Stored items »
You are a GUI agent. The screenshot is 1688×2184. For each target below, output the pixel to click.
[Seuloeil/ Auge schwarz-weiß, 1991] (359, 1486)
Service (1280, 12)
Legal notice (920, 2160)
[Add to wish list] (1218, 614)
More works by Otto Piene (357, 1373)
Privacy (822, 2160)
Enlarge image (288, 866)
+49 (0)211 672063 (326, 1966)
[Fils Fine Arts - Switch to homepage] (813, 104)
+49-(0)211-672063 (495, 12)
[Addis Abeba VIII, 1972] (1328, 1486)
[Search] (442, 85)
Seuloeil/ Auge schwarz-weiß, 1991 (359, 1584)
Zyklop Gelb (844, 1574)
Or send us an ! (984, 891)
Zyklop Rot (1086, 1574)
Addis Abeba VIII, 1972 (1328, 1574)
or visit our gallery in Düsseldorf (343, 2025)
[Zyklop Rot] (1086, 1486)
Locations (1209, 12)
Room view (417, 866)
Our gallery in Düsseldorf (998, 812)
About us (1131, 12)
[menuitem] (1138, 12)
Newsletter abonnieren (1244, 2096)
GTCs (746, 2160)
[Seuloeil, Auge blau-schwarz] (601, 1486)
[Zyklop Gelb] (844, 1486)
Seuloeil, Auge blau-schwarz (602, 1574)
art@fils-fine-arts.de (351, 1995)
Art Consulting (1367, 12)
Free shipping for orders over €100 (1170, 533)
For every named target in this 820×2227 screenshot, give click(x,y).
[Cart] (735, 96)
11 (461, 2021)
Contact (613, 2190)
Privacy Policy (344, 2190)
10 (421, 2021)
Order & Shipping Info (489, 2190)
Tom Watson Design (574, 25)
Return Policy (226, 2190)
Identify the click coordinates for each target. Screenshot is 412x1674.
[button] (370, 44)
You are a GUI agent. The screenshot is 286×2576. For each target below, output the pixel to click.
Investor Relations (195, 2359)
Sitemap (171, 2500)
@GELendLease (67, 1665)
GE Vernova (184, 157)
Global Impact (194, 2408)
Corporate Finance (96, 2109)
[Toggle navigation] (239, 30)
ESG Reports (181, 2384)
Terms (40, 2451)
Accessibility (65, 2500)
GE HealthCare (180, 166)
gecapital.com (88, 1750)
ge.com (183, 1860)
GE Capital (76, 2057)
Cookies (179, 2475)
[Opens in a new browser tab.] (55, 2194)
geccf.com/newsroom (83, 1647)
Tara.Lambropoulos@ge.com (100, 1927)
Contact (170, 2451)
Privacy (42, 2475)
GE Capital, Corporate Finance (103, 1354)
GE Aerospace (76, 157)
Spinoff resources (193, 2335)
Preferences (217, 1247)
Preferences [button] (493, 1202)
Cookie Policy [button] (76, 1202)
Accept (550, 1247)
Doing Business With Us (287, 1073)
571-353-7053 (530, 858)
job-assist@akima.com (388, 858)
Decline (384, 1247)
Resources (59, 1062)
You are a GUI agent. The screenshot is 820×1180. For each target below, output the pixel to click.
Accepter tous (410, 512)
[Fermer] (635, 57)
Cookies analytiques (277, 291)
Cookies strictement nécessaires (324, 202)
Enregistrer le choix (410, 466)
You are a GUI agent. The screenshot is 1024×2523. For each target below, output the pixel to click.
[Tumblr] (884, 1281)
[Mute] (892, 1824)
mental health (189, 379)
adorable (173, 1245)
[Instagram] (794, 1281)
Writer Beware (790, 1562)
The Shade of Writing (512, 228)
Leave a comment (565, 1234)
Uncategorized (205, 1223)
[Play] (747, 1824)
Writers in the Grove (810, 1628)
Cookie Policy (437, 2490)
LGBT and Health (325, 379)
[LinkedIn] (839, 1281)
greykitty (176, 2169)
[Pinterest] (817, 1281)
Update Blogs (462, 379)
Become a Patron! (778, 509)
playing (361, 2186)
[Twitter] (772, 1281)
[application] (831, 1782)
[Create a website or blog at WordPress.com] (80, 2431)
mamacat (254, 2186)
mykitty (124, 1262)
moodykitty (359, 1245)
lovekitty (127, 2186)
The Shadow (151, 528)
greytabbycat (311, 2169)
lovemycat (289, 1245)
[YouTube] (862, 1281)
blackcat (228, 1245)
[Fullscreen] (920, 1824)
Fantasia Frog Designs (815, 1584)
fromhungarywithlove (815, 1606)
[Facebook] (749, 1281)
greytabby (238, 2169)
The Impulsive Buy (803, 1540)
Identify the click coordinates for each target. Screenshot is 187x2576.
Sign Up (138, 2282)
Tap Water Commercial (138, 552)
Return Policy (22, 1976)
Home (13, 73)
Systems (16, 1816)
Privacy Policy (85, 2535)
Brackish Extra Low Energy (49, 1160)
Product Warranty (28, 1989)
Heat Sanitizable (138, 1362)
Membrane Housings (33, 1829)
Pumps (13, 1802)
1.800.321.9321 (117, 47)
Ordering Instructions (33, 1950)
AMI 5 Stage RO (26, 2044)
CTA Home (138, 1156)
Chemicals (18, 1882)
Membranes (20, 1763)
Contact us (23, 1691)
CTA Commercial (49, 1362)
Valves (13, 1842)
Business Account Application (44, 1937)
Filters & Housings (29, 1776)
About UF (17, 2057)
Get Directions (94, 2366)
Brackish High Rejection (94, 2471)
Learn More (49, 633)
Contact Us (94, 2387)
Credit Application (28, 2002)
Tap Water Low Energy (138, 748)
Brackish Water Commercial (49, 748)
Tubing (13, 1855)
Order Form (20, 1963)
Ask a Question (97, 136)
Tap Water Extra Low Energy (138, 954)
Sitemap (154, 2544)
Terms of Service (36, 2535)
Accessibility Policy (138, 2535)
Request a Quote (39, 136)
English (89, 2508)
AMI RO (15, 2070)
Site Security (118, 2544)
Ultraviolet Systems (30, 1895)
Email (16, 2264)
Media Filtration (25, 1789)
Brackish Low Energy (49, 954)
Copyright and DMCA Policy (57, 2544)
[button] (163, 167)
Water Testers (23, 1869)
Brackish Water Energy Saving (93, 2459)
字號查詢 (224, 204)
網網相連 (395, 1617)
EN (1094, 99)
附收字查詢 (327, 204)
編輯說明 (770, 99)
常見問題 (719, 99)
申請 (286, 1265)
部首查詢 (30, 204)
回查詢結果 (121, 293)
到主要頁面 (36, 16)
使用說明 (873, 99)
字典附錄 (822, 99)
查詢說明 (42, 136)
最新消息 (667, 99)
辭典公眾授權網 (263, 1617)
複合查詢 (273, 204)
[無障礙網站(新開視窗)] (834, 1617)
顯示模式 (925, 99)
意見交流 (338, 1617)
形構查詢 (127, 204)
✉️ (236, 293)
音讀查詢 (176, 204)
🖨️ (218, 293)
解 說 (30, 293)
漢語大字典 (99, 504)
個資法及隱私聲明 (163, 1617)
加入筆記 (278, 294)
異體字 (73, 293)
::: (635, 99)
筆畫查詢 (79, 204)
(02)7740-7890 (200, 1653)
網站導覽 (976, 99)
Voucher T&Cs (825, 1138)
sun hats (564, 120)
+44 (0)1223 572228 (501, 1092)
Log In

WHAT TO WORK ON »
From the records above, extract each line exactly as shown.

SOLUTION TO THIS EXERCISE »
You are a GUI agent. The screenshot is 1688×2184. For each target below, output the pixel to click.
[Seuloeil/ Auge schwarz-weiß, 1991] (359, 1486)
Service (1280, 12)
Legal notice (920, 2160)
[Add to wish list] (1218, 614)
More works by Otto Piene (357, 1373)
Privacy (822, 2160)
Enlarge image (288, 866)
+49 (0)211 672063 (326, 1966)
[Fils Fine Arts - Switch to homepage] (813, 104)
+49-(0)211-672063 (495, 12)
[Addis Abeba VIII, 1972] (1328, 1486)
[Search] (442, 85)
Seuloeil/ Auge schwarz-weiß, 1991 (359, 1584)
Zyklop Gelb (844, 1574)
Or send us an ! (984, 891)
Zyklop Rot (1086, 1574)
Addis Abeba VIII, 1972 (1328, 1574)
or visit our gallery in Düsseldorf (343, 2025)
[Zyklop Rot] (1086, 1486)
Locations (1209, 12)
Room view (417, 866)
Our gallery in Düsseldorf (998, 812)
About us (1131, 12)
[menuitem] (1138, 12)
Newsletter abonnieren (1244, 2096)
GTCs (746, 2160)
[Seuloeil, Auge blau-schwarz] (601, 1486)
[Zyklop Gelb] (844, 1486)
Seuloeil, Auge blau-schwarz (602, 1574)
art@fils-fine-arts.de (351, 1995)
Art Consulting (1367, 12)
Free shipping for orders over €100 (1170, 533)
For every named target in this 820×2227 screenshot, give click(x,y).
[Cart] (735, 96)
11 (461, 2021)
Contact (613, 2190)
Privacy Policy (344, 2190)
10 (421, 2021)
Order & Shipping Info (489, 2190)
Tom Watson Design (574, 25)
Return Policy (226, 2190)
Identify the click coordinates for each target. Screenshot is 412x1674.
[button] (370, 44)
You are a GUI agent. The screenshot is 286×2576. For each target below, output the pixel to click.
Investor Relations (195, 2359)
Sitemap (171, 2500)
@GELendLease (67, 1665)
GE Vernova (184, 157)
Global Impact (194, 2408)
Corporate Finance (96, 2109)
[Toggle navigation] (239, 30)
ESG Reports (181, 2384)
Terms (40, 2451)
Accessibility (65, 2500)
GE HealthCare (180, 166)
gecapital.com (88, 1750)
ge.com (183, 1860)
GE Capital (76, 2057)
Cookies (179, 2475)
[Opens in a new browser tab.] (55, 2194)
geccf.com/newsroom (83, 1647)
Tara.Lambropoulos@ge.com (100, 1927)
Contact (170, 2451)
Privacy (42, 2475)
GE Capital, Corporate Finance (103, 1354)
GE Aerospace (76, 157)
Spinoff resources (193, 2335)
Preferences (217, 1247)
Preferences [button] (493, 1202)
Cookie Policy [button] (76, 1202)
Accept (550, 1247)
Doing Business With Us (287, 1073)
571-353-7053 (530, 858)
job-assist@akima.com (388, 858)
Decline (384, 1247)
Resources (59, 1062)
You are a GUI agent. The screenshot is 820×1180. For each target below, output the pixel to click.
Accepter tous (410, 512)
[Fermer] (635, 57)
Cookies analytiques (277, 291)
Cookies strictement nécessaires (324, 202)
Enregistrer le choix (410, 466)
You are a GUI agent. The screenshot is 1024×2523. For each target below, output the pixel to click.
[Tumblr] (884, 1281)
[Mute] (892, 1824)
mental health (189, 379)
adorable (173, 1245)
[Instagram] (794, 1281)
Writer Beware (790, 1562)
The Shade of Writing (512, 228)
Leave a comment (565, 1234)
Uncategorized (205, 1223)
[Play] (747, 1824)
Writers in the Grove (810, 1628)
Cookie Policy (437, 2490)
LGBT and Health (325, 379)
[LinkedIn] (839, 1281)
greykitty (176, 2169)
[Pinterest] (817, 1281)
Update Blogs (462, 379)
Become a Patron! (778, 509)
playing (361, 2186)
[Twitter] (772, 1281)
[application] (831, 1782)
[Create a website or blog at WordPress.com] (80, 2431)
mamacat (254, 2186)
mykitty (124, 1262)
moodykitty (359, 1245)
lovekitty (127, 2186)
The Shadow (151, 528)
greytabbycat (311, 2169)
lovemycat (289, 1245)
[YouTube] (862, 1281)
blackcat (228, 1245)
[Fullscreen] (920, 1824)
Fantasia Frog Designs (815, 1584)
fromhungarywithlove (815, 1606)
[Facebook] (749, 1281)
greytabby (238, 2169)
The Impulsive Buy (803, 1540)
Identify the click coordinates for each target. Screenshot is 187x2576.
Sign Up (138, 2282)
Tap Water Commercial (138, 552)
Return Policy (22, 1976)
Home (13, 73)
Systems (16, 1816)
Privacy Policy (85, 2535)
Brackish Extra Low Energy (49, 1160)
Product Warranty (28, 1989)
Heat Sanitizable (138, 1362)
Membrane Housings (33, 1829)
Pumps (13, 1802)
1.800.321.9321 (117, 47)
Ordering Instructions (33, 1950)
AMI 5 Stage RO (26, 2044)
CTA Home (138, 1156)
Chemicals (18, 1882)
Membranes (20, 1763)
Contact us (23, 1691)
CTA Commercial (49, 1362)
Valves (13, 1842)
Business Account Application (44, 1937)
Filters & Housings (29, 1776)
About UF (17, 2057)
Get Directions (94, 2366)
Brackish High Rejection (94, 2471)
Learn More (49, 633)
Contact Us (94, 2387)
Credit Application (28, 2002)
Tap Water Low Energy (138, 748)
Brackish Water Commercial (49, 748)
Tubing (13, 1855)
Order Form (20, 1963)
Ask a Question (97, 136)
Tap Water Extra Low Energy (138, 954)
Sitemap (154, 2544)
Terms of Service (36, 2535)
Accessibility Policy (138, 2535)
Request a Quote (39, 136)
English (89, 2508)
AMI RO (15, 2070)
Site Security (118, 2544)
Ultraviolet Systems (30, 1895)
Email (16, 2264)
Media Filtration (25, 1789)
Brackish Low Energy (49, 954)
Copyright and DMCA Policy (57, 2544)
[button] (163, 167)
Water Testers (23, 1869)
Brackish Water Energy Saving (93, 2459)
字號查詢 (224, 204)
網網相連 (395, 1617)
EN (1094, 99)
附收字查詢 (327, 204)
編輯說明 (770, 99)
常見問題 (719, 99)
申請 (286, 1265)
部首查詢 (30, 204)
回查詢結果 (121, 293)
到主要頁面 (36, 16)
使用說明 (873, 99)
字典附錄 (822, 99)
查詢說明 (42, 136)
最新消息 (667, 99)
辭典公眾授權網 (263, 1617)
複合查詢 (273, 204)
[無障礙網站(新開視窗)] (834, 1617)
顯示模式 (925, 99)
意見交流 (338, 1617)
形構查詢 (127, 204)
✉️ (236, 293)
音讀查詢 (176, 204)
🖨️ (218, 293)
解 說 (30, 293)
漢語大字典 (99, 504)
個資法及隱私聲明 (163, 1617)
加入筆記 (278, 294)
異體字 (73, 293)
::: (635, 99)
筆畫查詢 (79, 204)
(02)7740-7890 (200, 1653)
網站導覽 (976, 99)
Voucher T&Cs (825, 1138)
sun hats (564, 120)
+44 (0)1223 572228 (501, 1092)
Log In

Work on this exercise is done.